-- START Exercise input --
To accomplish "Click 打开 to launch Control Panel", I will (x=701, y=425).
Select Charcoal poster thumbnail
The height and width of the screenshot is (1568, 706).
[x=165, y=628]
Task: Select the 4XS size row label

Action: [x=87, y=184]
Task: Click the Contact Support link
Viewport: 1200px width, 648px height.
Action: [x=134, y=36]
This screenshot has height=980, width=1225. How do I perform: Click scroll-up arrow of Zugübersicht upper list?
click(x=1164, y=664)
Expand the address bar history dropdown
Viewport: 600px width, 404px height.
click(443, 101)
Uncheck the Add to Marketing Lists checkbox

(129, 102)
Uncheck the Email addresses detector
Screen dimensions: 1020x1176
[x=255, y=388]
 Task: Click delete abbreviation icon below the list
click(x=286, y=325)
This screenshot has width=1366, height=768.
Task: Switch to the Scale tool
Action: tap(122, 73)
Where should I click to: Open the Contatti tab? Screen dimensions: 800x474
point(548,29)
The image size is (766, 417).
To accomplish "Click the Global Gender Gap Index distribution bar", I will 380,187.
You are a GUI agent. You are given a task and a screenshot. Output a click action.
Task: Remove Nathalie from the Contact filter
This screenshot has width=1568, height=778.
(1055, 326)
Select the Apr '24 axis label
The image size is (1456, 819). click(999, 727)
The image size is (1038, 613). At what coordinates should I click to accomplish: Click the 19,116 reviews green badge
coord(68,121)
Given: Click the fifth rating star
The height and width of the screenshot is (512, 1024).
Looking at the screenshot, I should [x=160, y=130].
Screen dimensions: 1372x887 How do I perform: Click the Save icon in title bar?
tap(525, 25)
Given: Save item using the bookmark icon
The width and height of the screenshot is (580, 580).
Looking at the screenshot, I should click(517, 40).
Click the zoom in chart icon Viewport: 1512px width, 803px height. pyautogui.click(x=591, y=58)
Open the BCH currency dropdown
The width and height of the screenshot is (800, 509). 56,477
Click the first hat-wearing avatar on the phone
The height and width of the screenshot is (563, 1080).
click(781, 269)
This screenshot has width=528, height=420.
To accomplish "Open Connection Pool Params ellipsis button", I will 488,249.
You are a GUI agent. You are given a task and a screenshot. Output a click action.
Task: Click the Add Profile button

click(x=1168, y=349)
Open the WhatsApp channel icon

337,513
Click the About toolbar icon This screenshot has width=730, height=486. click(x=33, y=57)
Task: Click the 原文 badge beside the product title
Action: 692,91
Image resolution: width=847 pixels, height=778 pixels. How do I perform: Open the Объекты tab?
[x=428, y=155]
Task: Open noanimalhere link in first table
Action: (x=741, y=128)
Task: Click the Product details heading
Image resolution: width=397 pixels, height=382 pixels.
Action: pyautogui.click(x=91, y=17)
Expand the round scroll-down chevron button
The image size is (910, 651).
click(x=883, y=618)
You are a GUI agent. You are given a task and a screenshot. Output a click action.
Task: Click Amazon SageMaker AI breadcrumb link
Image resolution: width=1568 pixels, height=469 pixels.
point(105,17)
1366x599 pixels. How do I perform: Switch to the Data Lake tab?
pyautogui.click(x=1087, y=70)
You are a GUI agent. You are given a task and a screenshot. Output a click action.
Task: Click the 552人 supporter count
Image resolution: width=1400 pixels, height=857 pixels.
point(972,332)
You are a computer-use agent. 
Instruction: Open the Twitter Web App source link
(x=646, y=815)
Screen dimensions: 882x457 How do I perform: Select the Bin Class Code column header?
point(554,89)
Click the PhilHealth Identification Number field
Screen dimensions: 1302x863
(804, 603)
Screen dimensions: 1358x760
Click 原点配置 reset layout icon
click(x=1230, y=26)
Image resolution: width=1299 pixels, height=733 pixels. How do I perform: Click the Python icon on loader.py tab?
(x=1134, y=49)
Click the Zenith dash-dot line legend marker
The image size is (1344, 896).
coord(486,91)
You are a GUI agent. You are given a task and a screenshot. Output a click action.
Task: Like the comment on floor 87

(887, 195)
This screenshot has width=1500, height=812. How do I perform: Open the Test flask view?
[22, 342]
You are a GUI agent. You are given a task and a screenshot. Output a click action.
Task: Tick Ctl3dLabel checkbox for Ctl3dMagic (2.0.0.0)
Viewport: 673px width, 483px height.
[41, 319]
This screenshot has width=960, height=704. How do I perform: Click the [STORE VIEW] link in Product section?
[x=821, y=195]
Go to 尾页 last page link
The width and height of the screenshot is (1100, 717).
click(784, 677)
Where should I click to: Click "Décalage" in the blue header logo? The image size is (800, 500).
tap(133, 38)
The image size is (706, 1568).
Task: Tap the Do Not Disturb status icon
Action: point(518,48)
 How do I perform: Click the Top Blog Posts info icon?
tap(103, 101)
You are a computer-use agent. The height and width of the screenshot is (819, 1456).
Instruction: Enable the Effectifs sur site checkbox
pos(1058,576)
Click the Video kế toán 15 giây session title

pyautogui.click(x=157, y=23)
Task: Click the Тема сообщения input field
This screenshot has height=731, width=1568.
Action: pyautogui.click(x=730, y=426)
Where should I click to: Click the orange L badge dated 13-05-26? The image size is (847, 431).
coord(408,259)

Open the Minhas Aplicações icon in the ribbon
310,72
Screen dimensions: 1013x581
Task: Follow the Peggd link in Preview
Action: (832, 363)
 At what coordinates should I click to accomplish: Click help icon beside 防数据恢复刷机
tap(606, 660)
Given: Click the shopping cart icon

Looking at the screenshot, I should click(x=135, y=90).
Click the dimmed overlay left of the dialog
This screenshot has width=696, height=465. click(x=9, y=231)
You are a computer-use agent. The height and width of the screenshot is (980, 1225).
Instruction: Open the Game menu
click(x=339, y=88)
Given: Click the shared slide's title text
-- END Exercise input --
> _Given task_
Arrange every line of the records above as a Markdown table with two columns, Row and Line. Number the rows in order and leave out blank lines.

> _Exercise output_
| Row | Line |
|---|---|
| 1 | To accomplish "Click 打开 to launch Control Panel", I will (x=701, y=425). |
| 2 | Select Charcoal poster thumbnail |
| 3 | The height and width of the screenshot is (1568, 706). |
| 4 | [x=165, y=628] |
| 5 | Task: Select the 4XS size row label |
| 6 | Action: [x=87, y=184] |
| 7 | Task: Click the Contact Support link |
| 8 | Viewport: 1200px width, 648px height. |
| 9 | Action: [x=134, y=36] |
| 10 | This screenshot has height=980, width=1225. How do I perform: Click scroll-up arrow of Zugübersicht upper list? |
| 11 | click(x=1164, y=664) |
| 12 | Expand the address bar history dropdown |
| 13 | Viewport: 600px width, 404px height. |
| 14 | click(443, 101) |
| 15 | Uncheck the Add to Marketing Lists checkbox |
| 16 | (129, 102) |
| 17 | Uncheck the Email addresses detector |
| 18 | Screen dimensions: 1020x1176 |
| 19 | [x=255, y=388] |
| 20 |  Task: Click delete abbreviation icon below the list |
| 21 | click(x=286, y=325) |
| 22 | This screenshot has width=1366, height=768. |
| 23 | Task: Switch to the Scale tool |
| 24 | Action: tap(122, 73) |
| 25 | Where should I click to: Open the Contatti tab? Screen dimensions: 800x474 |
| 26 | point(548,29) |
| 27 | The image size is (766, 417). |
| 28 | To accomplish "Click the Global Gender Gap Index distribution bar", I will 380,187. |
| 29 | You are a GUI agent. You are given a task and a screenshot. Output a click action. |
| 30 | Task: Remove Nathalie from the Contact filter |
| 31 | This screenshot has width=1568, height=778. |
| 32 | (1055, 326) |
| 33 | Select the Apr '24 axis label |
| 34 | The image size is (1456, 819). click(999, 727) |
| 35 | The image size is (1038, 613). At what coordinates should I click to accomplish: Click the 19,116 reviews green badge |
| 36 | coord(68,121) |
| 37 | Given: Click the fifth rating star |
| 38 | The height and width of the screenshot is (512, 1024). |
| 39 | Looking at the screenshot, I should [x=160, y=130]. |
| 40 | Screen dimensions: 1372x887 How do I perform: Click the Save icon in title bar? |
| 41 | tap(525, 25) |
| 42 | Given: Save item using the bookmark icon |
| 43 | The width and height of the screenshot is (580, 580). |
| 44 | Looking at the screenshot, I should click(517, 40). |
| 45 | Click the zoom in chart icon Viewport: 1512px width, 803px height. pyautogui.click(x=591, y=58) |
| 46 | Open the BCH currency dropdown |
| 47 | The width and height of the screenshot is (800, 509). 56,477 |
| 48 | Click the first hat-wearing avatar on the phone |
| 49 | The height and width of the screenshot is (563, 1080). |
| 50 | click(781, 269) |
| 51 | This screenshot has width=528, height=420. |
| 52 | To accomplish "Open Connection Pool Params ellipsis button", I will 488,249. |
| 53 | You are a GUI agent. You are given a task and a screenshot. Output a click action. |
| 54 | Task: Click the Add Profile button |
| 55 | click(x=1168, y=349) |
| 56 | Open the WhatsApp channel icon |
| 57 | 337,513 |
| 58 | Click the About toolbar icon This screenshot has width=730, height=486. click(x=33, y=57) |
| 59 | Task: Click the 原文 badge beside the product title |
| 60 | Action: 692,91 |
| 61 | Image resolution: width=847 pixels, height=778 pixels. How do I perform: Open the Объекты tab? |
| 62 | [x=428, y=155] |
| 63 | Task: Open noanimalhere link in first table |
| 64 | Action: (x=741, y=128) |
| 65 | Task: Click the Product details heading |
| 66 | Image resolution: width=397 pixels, height=382 pixels. |
| 67 | Action: pyautogui.click(x=91, y=17) |
| 68 | Expand the round scroll-down chevron button |
| 69 | The image size is (910, 651). |
| 70 | click(x=883, y=618) |
| 71 | You are a GUI agent. You are given a task and a screenshot. Output a click action. |
| 72 | Task: Click Amazon SageMaker AI breadcrumb link |
| 73 | Image resolution: width=1568 pixels, height=469 pixels. |
| 74 | point(105,17) |
| 75 | 1366x599 pixels. How do I perform: Switch to the Data Lake tab? |
| 76 | pyautogui.click(x=1087, y=70) |
| 77 | You are a GUI agent. You are given a task and a screenshot. Output a click action. |
| 78 | Task: Click the 552人 supporter count |
| 79 | Image resolution: width=1400 pixels, height=857 pixels. |
| 80 | point(972,332) |
| 81 | You are a computer-use agent.  |
| 82 | Instruction: Open the Twitter Web App source link |
| 83 | (x=646, y=815) |
| 84 | Screen dimensions: 882x457 How do I perform: Select the Bin Class Code column header? |
| 85 | point(554,89) |
| 86 | Click the PhilHealth Identification Number field |
| 87 | Screen dimensions: 1302x863 |
| 88 | (804, 603) |
| 89 | Screen dimensions: 1358x760 |
| 90 | Click 原点配置 reset layout icon |
| 91 | click(x=1230, y=26) |
| 92 | Image resolution: width=1299 pixels, height=733 pixels. How do I perform: Click the Python icon on loader.py tab? |
| 93 | (x=1134, y=49) |
| 94 | Click the Zenith dash-dot line legend marker |
| 95 | The image size is (1344, 896). |
| 96 | coord(486,91) |
| 97 | You are a GUI agent. You are given a task and a screenshot. Output a click action. |
| 98 | Task: Like the comment on floor 87 |
| 99 | (887, 195) |
| 100 | This screenshot has width=1500, height=812. How do I perform: Open the Test flask view? |
| 101 | [22, 342] |
| 102 | You are a GUI agent. You are given a task and a screenshot. Output a click action. |
| 103 | Task: Tick Ctl3dLabel checkbox for Ctl3dMagic (2.0.0.0) |
| 104 | Viewport: 673px width, 483px height. |
| 105 | [41, 319] |
| 106 | This screenshot has width=960, height=704. How do I perform: Click the [STORE VIEW] link in Product section? |
| 107 | [x=821, y=195] |
| 108 | Go to 尾页 last page link |
| 109 | The width and height of the screenshot is (1100, 717). |
| 110 | click(784, 677) |
| 111 | Where should I click to: Click "Décalage" in the blue header logo? The image size is (800, 500). |
| 112 | tap(133, 38) |
| 113 | The image size is (706, 1568). |
| 114 | Task: Tap the Do Not Disturb status icon |
| 115 | Action: point(518,48) |
| 116 |  How do I perform: Click the Top Blog Posts info icon? |
| 117 | tap(103, 101) |
| 118 | You are a computer-use agent. The height and width of the screenshot is (819, 1456). |
| 119 | Instruction: Enable the Effectifs sur site checkbox |
| 120 | pos(1058,576) |
| 121 | Click the Video kế toán 15 giây session title |
| 122 | pyautogui.click(x=157, y=23) |
| 123 | Task: Click the Тема сообщения input field |
| 124 | This screenshot has height=731, width=1568. |
| 125 | Action: pyautogui.click(x=730, y=426) |
| 126 | Where should I click to: Click the orange L badge dated 13-05-26? The image size is (847, 431). |
| 127 | coord(408,259) |
| 128 | Open the Minhas Aplicações icon in the ribbon |
| 129 | 310,72 |
| 130 | Screen dimensions: 1013x581 |
| 131 | Task: Follow the Peggd link in Preview |
| 132 | Action: (832, 363) |
| 133 |  At what coordinates should I click to accomplish: Click help icon beside 防数据恢复刷机 |
| 134 | tap(606, 660) |
| 135 | Given: Click the shopping cart icon |
| 136 | Looking at the screenshot, I should click(x=135, y=90). |
| 137 | Click the dimmed overlay left of the dialog |
| 138 | This screenshot has width=696, height=465. click(x=9, y=231) |
| 139 | You are a computer-use agent. The height and width of the screenshot is (980, 1225). |
| 140 | Instruction: Open the Game menu |
| 141 | click(x=339, y=88) |
| 142 | Given: Click the shared slide's title text |